Ce n’était pas la peine.

C’est Staphylus, le fils de l’ivrogne Silène,

Qui, le premier, coupa le vin noir d’un peu d’eau.

Qu’un fils mette de l’eau dans mon vin ?... Non. Rideau.

E finita... Bonsoir ! – Partons-nous ?

LE DIABLE.

Pas encore !

C’est ce mot « posséder » qui me... Non que j’ignore

Ce que le Diable entend par la possession ;

Mais l’homme... posséder... posséder !... Hein ! si on

Fixait un peu le sens de ce verbe actif ?

DON JUAN.

Faune !

Je vois l’obscénité luire dans ton œil jaune !

LE DIABLE.

Dans le plat des grands mots je mets mon pied...

DON JUAN.

De bouc !

LE DIABLE.

« Chacun s’en fut coucher », est-il dit dans Marlbrough :

C’est cela, posséder ? Ce n’est pas plus terrible ?

DON JUAN.

« Alors, il la connut », est-il dit dans la Bible.

Posséder, c est connaître ! Ah ! connaître ! ah ! savoir !

Et tu vois bien que c’est terrible !

LE DIABLE.

Il faut avoir

Connu pour ?...

DON JUAN.

Posséder !

LE DIABLE.

Et tu les as connues ?

DON JUAN.

J’i serré contre moi leurs âmes toutes nues.

Pas un ne lisait mieux dans leur jeu ! Qui ? Lauzun ?

Richelieu ?... Des enfants qui me singeaient ! Pas un

Ne leur a fait pétrir, par sa vision claire,

Tant de petits mouchoirs en tampons de colère !

Ah ! je peux déchirer la liste !

LE DIABLE.

Oui, c’est cela,

Déchirons-la !

DON JUAN.

Je sais les noms !

LE DIABLE.

Déchirons-la !

DON JUAN.

Je sais le nom, le jour, la raison, le mensonge !

Tous leurs secrets sont là ! Ma main distraite plonge

Dans tous ces souvenirs d’un soir ou d’un matin,

Et le vainqueur pensif joue avec son butin !

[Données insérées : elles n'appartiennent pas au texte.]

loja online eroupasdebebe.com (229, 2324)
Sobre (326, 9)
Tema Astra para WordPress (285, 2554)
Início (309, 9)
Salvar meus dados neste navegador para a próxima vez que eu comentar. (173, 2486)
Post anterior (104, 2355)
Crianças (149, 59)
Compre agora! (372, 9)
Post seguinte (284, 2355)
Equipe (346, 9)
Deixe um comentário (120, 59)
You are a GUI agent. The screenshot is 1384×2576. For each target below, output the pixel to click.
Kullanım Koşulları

Je t’en raconterai si cela t’intéresse !

Il suffit, pour que tout un être m’apparaisse,

Qu’entre mes dents je mâche un nom, comme une fleur.

LE DIABLE.

Mettons dans ton chapeau les morceaux de ton cœur !

DON JUAN.

Et, tu sais, pas un nom de personne facile

Là-dedans !

LE DIABLE.

Déchirons ! Il faut en faire mille

Et trois...

DON JUAN.

Car je tenais à flairer le remords.

LE DIABLE.

Déchirons !

DON JUAN.

Les lions ne touchent pas aux morts.

Je ne touchais qu’aux chairs qui sentent encor l’âme.

Tiens ! à nous deux, nous déchirons toute la femme !

LE DIABLE.

Je vois que l’alphabet tout enlier vous aima,

Depuis A jusqu’à Z...

DON JUAN.

Je tiens, le Z... Zulma.

Il reste encor du B. Là... les quatre Brigittes...

C’est fini.

LE DIABLE.

Maintenant...

[D’un geste d’escamoteur, il fait brusquement apparaître un petit violon.]

DON JUAN.

Quoi ! tu prestidigites ?

LE DIABLE.

J’ai toujours dans ma poche un petit violon...

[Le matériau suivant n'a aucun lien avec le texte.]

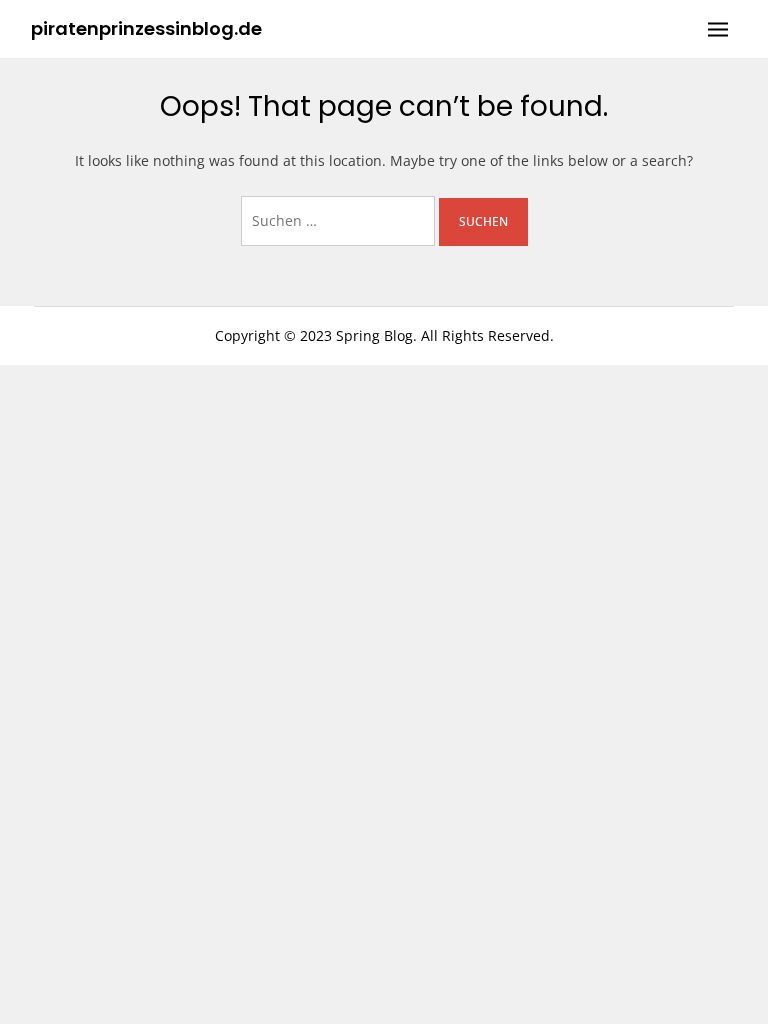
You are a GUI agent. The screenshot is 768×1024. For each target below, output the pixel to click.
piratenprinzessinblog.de (146, 28)
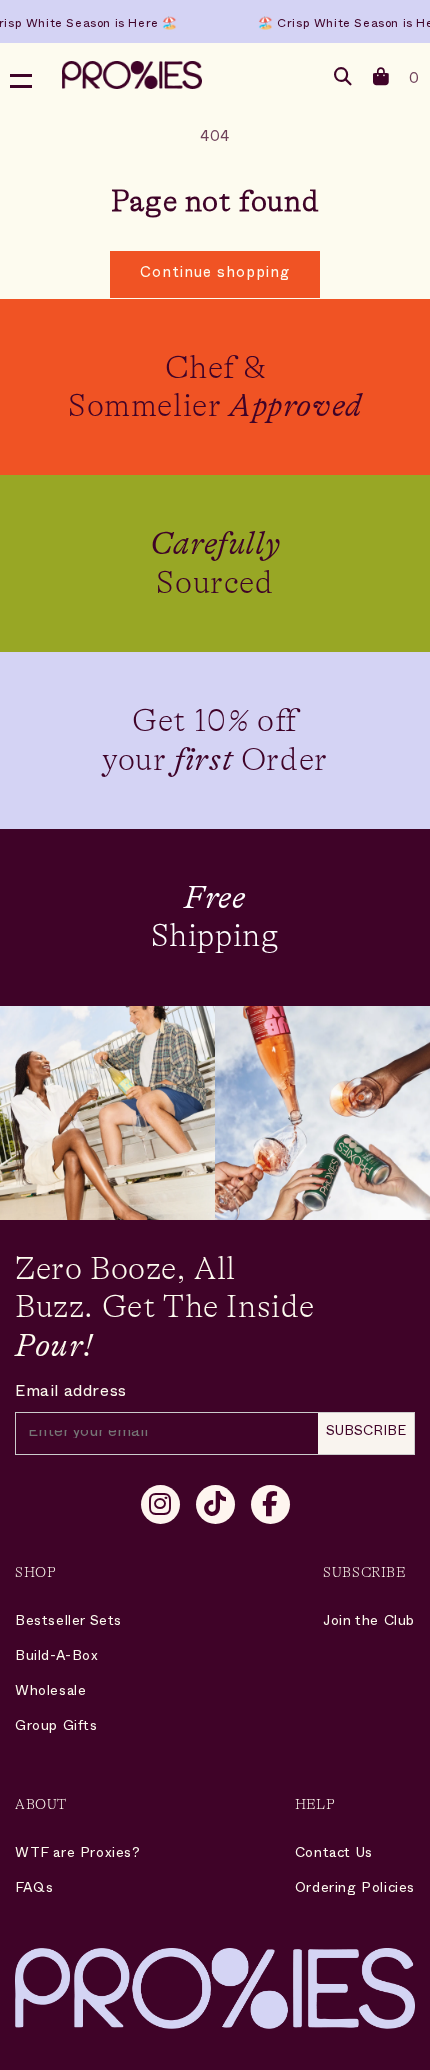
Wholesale (50, 1692)
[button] (381, 80)
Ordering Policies (355, 1889)
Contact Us (334, 1854)
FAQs (34, 1889)
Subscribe (366, 1432)
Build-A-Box (57, 1657)
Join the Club (369, 1622)
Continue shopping (215, 274)
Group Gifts (56, 1727)
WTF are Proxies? (78, 1854)
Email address (71, 1394)
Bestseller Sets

Le vieux montreur est un maître de danse... et lon

Lon la !... qui fait tourner jusqu’aux feuilles dormantes...

Chante, toi dont, la nuit, le diable va jouant,

Violon fait du bois dont on fait les amantes,

Sous l’archet fait du bois dont on fait les Don Juan !

Tout en jouant, il parle aux petits morceaux de papier, qui se mettent à frémir mystérieusement.

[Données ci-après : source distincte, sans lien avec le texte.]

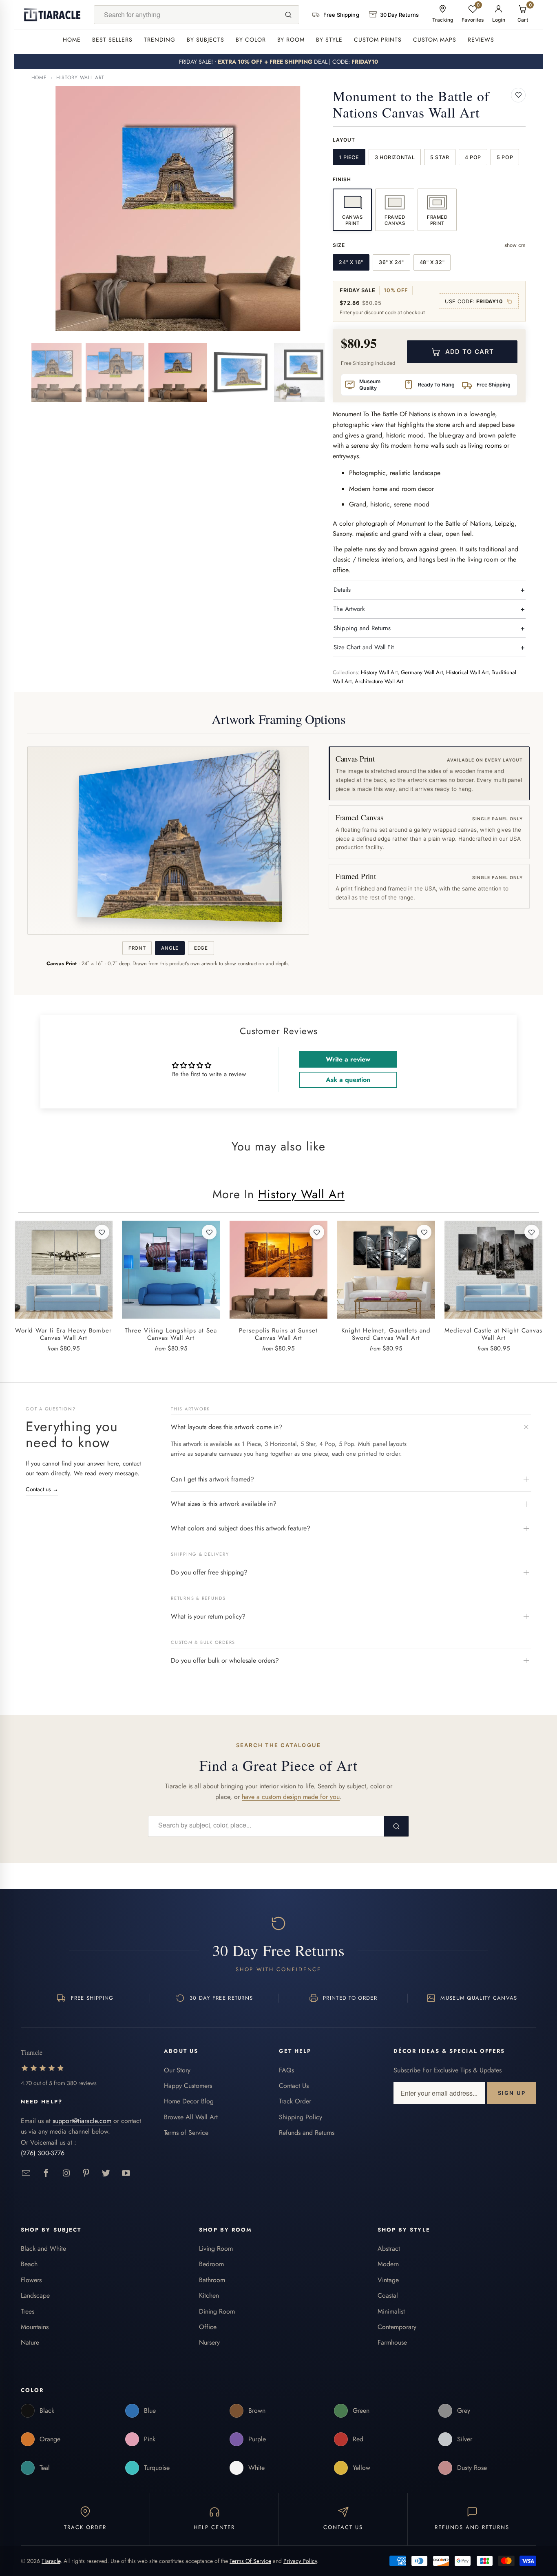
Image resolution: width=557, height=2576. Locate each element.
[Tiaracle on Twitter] (106, 2173)
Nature (30, 2342)
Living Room (216, 2248)
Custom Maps (434, 40)
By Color (251, 40)
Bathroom (212, 2280)
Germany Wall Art (422, 672)
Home (72, 40)
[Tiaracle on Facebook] (46, 2173)
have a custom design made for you (291, 1796)
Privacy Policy (300, 2561)
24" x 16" (351, 262)
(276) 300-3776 (42, 2153)
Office (208, 2327)
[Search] (288, 15)
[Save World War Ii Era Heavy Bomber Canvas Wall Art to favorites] (102, 1232)
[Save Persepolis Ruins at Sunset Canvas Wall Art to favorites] (316, 1232)
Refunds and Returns (306, 2132)
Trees (27, 2311)
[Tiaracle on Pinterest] (86, 2173)
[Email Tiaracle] (26, 2173)
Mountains (35, 2327)
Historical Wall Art (467, 672)
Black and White (43, 2248)
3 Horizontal (395, 157)
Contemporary (397, 2327)
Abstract (389, 2248)
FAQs (286, 2070)
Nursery (209, 2342)
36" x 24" (391, 262)
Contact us (42, 1489)
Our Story (177, 2070)
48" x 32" (432, 262)
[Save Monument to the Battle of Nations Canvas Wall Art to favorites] (518, 95)
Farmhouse (392, 2342)
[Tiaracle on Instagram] (66, 2173)
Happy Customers (188, 2085)
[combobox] (185, 15)
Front (137, 948)
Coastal (388, 2295)
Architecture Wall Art (379, 681)
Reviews (481, 40)
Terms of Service (186, 2132)
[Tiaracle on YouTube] (126, 2173)
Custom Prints (378, 40)
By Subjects (205, 40)
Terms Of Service (250, 2561)
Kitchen (209, 2295)
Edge (201, 948)
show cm (515, 245)
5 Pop (505, 157)
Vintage (388, 2280)
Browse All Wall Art (191, 2117)
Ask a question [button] (348, 1079)
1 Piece (349, 157)
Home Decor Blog (189, 2101)
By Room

Dansez, petits débris d’une vie enivrée !

Gavotte...

DON JUAN.

Qu’as-tu donc à danser comme un fol ?

LE DIABLE.

C’est la Gavotte de la Liste Déchirée...

Soulevés par vos noms, palpitez sur le sol !

DON JUAN, regardant tourner les morceaux de la liste.

Où vont-ils ? Où vont-ils ?

LE DIABLE.

Je crois qu’ils ont envie

De s’envoler ! Ah ! ah ! Si vous vous envolez,

Papillons que devait devenir cette vie,

Envolez-vous, blancs, blancs, sur la lagune ! allez !...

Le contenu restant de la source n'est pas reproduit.